En verdad, los cuentos de Sierra no son sólo románticos sino deliberadamente románticos. Tal vez, por ello, por esa especie de intencionalidad tardía —que siempre da distancia—, los textos se desrromantizan al cobrar conciencia de que si algo les es propio no les es necesariamente connatural. Pero la prueba de su distancialidad está, sin embargo, en otra parte. Ya se ha observado el fenómeno, pero no se ha descrito explícitamente. «Para dar todo su valor a estas fantasías románticas —dice Antonio Castro Leal— hay que colocarlas en el momento histórico a que pertenecen, hay que recordar que esas frases musicales y sugerentes, ese estilo nervioso y flexible, ese tono insinuante y lírico aparecen en la literatura mexicana cuando Manuel Gutiérrez Nájera —que realiza en definitiva la modernización de nuestra prosa— no había salido todavía de la escuela». Esto es cierto, pero más aún, no sólo el lenguaje en cuanto tal cobra conciencia de su valor de testimonio sino que en él concurren todos los valores de la búsqueda.

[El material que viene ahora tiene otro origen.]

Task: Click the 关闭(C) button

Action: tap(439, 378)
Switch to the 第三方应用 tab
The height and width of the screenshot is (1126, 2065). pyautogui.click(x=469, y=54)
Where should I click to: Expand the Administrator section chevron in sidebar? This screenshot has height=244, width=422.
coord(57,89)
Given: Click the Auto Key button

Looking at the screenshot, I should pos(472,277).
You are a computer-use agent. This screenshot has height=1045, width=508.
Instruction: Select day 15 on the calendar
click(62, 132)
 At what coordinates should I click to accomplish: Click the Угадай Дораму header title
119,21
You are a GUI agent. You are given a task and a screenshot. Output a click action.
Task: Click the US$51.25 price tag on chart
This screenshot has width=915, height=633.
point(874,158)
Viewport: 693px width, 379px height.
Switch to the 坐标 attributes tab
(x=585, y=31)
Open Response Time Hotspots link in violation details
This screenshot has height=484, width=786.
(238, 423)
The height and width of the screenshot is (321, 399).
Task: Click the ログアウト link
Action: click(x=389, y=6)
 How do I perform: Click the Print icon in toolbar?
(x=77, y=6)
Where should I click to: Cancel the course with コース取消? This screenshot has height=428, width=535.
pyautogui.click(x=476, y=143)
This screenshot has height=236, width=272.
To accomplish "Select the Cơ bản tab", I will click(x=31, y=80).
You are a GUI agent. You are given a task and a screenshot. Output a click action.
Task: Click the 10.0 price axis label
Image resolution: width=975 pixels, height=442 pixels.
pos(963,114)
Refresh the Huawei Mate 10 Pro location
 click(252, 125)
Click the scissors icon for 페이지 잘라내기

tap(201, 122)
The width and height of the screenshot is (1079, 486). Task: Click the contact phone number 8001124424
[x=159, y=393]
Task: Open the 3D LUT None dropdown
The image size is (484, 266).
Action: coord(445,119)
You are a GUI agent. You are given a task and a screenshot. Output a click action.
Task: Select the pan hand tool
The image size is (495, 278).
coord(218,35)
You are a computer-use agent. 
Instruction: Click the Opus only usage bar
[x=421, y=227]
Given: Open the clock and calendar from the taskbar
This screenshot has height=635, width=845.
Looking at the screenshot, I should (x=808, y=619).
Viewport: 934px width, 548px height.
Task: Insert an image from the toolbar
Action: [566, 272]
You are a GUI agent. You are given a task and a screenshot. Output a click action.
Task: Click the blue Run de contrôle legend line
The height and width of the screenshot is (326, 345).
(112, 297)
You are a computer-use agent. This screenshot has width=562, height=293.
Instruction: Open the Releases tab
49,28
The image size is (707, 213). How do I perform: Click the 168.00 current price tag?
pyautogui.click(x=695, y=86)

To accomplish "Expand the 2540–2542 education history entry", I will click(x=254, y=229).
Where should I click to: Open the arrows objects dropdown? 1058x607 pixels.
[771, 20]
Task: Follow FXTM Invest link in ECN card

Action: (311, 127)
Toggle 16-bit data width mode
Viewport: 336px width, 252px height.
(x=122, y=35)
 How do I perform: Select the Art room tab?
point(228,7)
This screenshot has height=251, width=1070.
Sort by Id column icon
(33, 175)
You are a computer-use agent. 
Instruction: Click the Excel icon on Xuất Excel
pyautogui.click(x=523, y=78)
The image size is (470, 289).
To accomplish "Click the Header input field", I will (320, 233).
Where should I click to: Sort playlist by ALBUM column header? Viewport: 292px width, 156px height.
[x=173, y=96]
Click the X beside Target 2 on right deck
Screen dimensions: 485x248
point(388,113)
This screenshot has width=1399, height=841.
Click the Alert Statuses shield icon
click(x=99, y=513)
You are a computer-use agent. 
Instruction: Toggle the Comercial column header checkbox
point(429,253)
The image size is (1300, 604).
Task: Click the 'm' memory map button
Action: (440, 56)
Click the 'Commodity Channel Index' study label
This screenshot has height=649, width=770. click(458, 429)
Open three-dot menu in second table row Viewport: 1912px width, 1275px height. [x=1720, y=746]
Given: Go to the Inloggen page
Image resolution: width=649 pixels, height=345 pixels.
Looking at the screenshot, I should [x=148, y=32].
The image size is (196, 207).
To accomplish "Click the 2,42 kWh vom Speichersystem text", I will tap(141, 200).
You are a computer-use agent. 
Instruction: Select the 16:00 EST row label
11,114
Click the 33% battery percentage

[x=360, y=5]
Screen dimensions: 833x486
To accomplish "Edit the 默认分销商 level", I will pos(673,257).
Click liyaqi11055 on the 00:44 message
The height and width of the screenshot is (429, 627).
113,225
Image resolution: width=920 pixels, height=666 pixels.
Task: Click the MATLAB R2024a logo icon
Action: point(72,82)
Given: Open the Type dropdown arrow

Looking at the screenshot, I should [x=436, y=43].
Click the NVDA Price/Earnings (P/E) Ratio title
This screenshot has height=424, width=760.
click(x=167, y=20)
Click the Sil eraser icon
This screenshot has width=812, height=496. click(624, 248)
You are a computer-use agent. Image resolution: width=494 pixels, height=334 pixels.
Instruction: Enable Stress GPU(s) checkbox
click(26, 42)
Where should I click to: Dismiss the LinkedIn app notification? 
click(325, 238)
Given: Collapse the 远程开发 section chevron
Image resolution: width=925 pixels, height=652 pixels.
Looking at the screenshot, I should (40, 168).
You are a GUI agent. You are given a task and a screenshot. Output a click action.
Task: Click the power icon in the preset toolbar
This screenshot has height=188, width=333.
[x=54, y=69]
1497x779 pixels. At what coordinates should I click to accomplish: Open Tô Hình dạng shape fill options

El artificio estructural no es poca cosa en los cuentos de Sierra: el relato diferido pasa de una voz a otra, de una informante que se abre al siguiente, y éste toma el hilo argumental en un plano de articulación distinta. Por ejemplo, en «La fiebre amarilla» o «En Jerusalén», donde los cortes del seguimiento temporal son las claves del progreso narrativo. Más aún, en «El velo del templo», cuando las actitudes de los actantes tienen como referente un paisaje histórico que difumina con sabiduría el código cultural —topológico y onomástico— en el que se mueven las sombras temporales. A todo ello debe adunarse lo ya observado sobre el uso del lenguaje y la presencia de geografías exóticas en su entrevero con las nacionales.